Chiese di Roma Rione Campo Marzio Chiesa di Sant'Agostino

Intorno alla metà del Trecento padri agostiniani di S. Maria del Popolo avviarono la costruzione di una chiesa che fu in seguito inglobata da un nuovo e più grande tempio, costruito dall'architetto Giacomo da Pietrasanta, a spese del cardinale Guglielmo d'Estouteville. La chiesa di S. Agostino, realizzata tra il 1479 e il 1483, rivela elementi tipici dell'architettura gotica, come i contrafforti esterni e le volte a crociera dell'interno, in seguito alterati dai restauri settecenteschi realizzati da Carlo Murena e Antonio Rinaldi, su progetto di Luigi Vanvitelli (1756); anche la cupola emisferica su tamburo cilindrico, primo esempio di cupola rinascimentale a Roma, venne in quell'occasione modificata e sostituita da una volta a catino con un'ampia lanterna, mentre lo svettante campanile cuspidato fu trasformato in una torre quadrata.
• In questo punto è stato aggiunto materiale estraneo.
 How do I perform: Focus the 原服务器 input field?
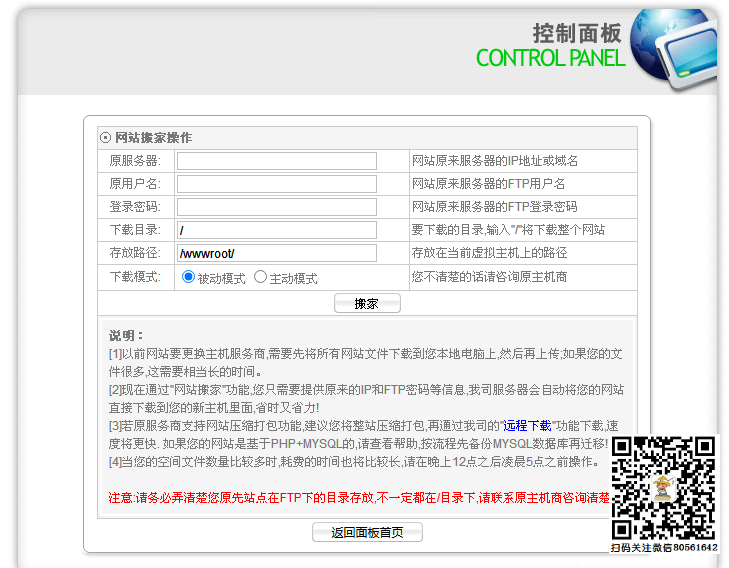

La maestosa facciata a due ordini, ispirata al prototipo fiorentino di S. Maria Novella, è rivestita da blocchi di travertino provenienti, secondo la tradizione, dal Colosseo. Nel timpano sovrastante l'ingresso centrale è scolpito lo stemma del cardinale d'Estouteville; in un riquadro al centro dell'ordine inferiore è dipinta la Consegna della Regola Agostiniana (sec. XVIII).